La ligne, et plus particulièrement l’arabesque, se révèle enfin dans l’écriture du peintre. L’occurrence du terme n’apparaît qu’une seule fois dans La Vie meurtrière – « Ma pauvre cervelle et mon cœur aussi las se refusèrent, et ma plume orna la page d’arabesques et de gribouillis sans à-propos » [41] – mais elle est suggérée plusieurs fois au moyen du champ lexical de la ligne sinueuse. Clément Dessy [42] a mis en évidence que l’arabesque, outre sa faculté à rompre avec la mimésis, présente également un potentiel symbolique fort pour les écrivains qui en font mention dans leurs textes : elle est associée à l’imagination et à la fantaisie artistique. Dans l’exemple cité ci-dessus, l’arabesque est en effet une ligne visuelle, mais elle revêt également une dimension métaphorique puisqu’elle est convoquée au moment de la divagation et de l’inspiration littéraire. Les pauses narratives de Corbehaut consacrées à la description de monsieur Honoré sont elles aussi ponctuées d’arabesques évocatrices. Le vieil homme raconte ses histoires et souvenirs à Cortal ; s’effrite alors la frontière entre le réel et l’imaginaire : « Les volutes subtiles de la cigarette se mêlaient sous l’abat-jour aux bouffées jaunâtres de la pipe, une lutte molle les faisait se tordre, puis disparaître, aspirées par la chaleur de la flamme, ensuite, se répandre pacifiées et bleues » [43], « Son mouvement perturba les ondes bleuâtres dont les spires s’insurgèrent pareilles à de fluides couleuvres, puis avec lenteur se calmèrent » [44].

 

>suite
retour<
sommaire

[35] Ibid., pp. 186-188.
[36] Ibid., p. 137.
[37] F. Vallotton, Les Soupirs de Cyprien Morus, op. cit., pp. 41-42.
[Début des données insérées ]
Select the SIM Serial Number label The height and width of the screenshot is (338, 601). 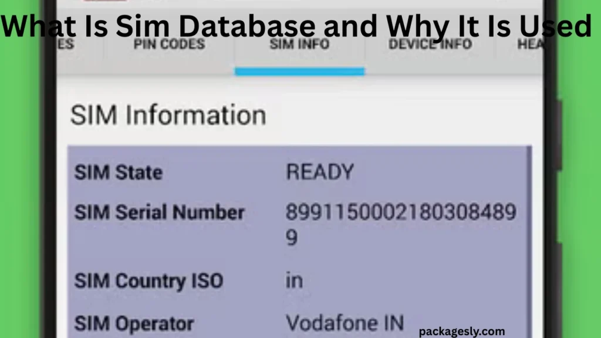[x=160, y=213]
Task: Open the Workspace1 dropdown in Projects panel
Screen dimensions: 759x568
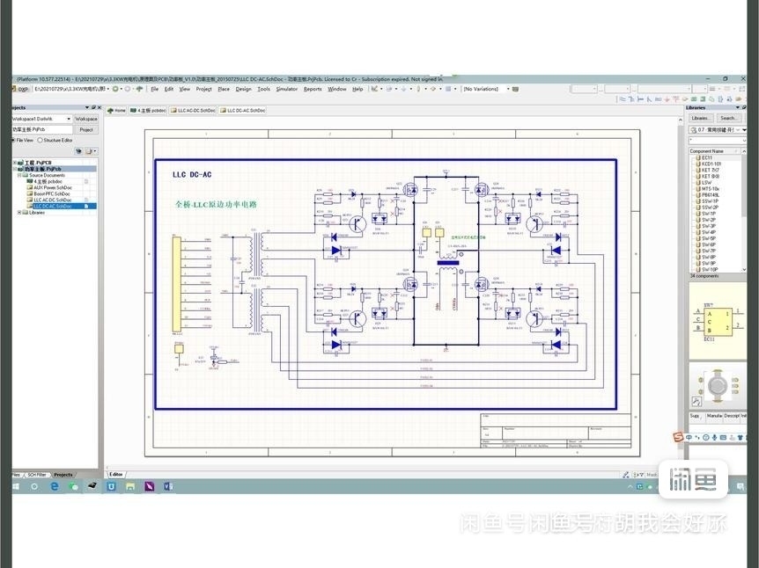Action: point(69,118)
[38] F. Vallotton, La Vie meurtrière, op. cit., p. 57.
[39] Ibid., p. 156. Nous soulignons.
[40] F. Vallotton, Corbehaut, op. cit., p. 223.
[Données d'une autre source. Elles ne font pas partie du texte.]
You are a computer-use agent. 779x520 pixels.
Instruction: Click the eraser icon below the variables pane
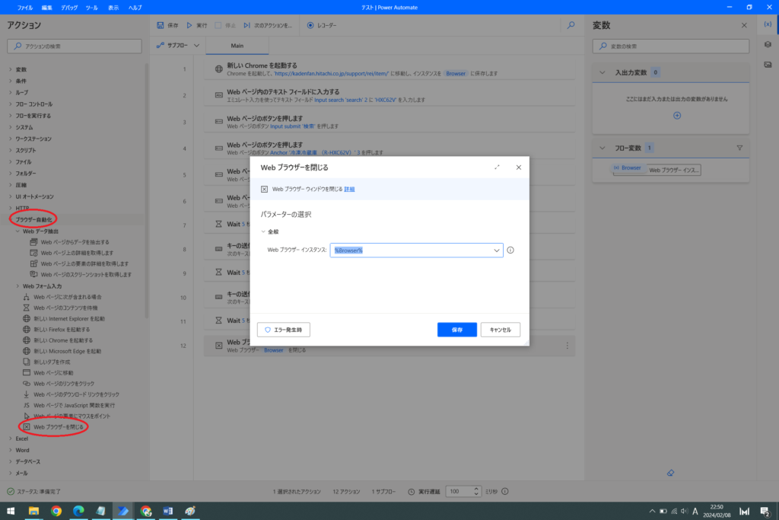click(670, 472)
[41] F. Vallotton, La Vie meurtrière, op. cit., p. 198. Nous soulignons.
[42] Cl. Dessy, « Filer l’arabesque », dans Les Ecrivains devant le défi nabi. Positions, pratiques d’écriture et influences, op. cit., pp. 321-392.
[43] F. Vallotton, Corbehaut, op. cit., p. 101. Nous soulignons.
[44] Ibid., p. 111. Nous soulignons.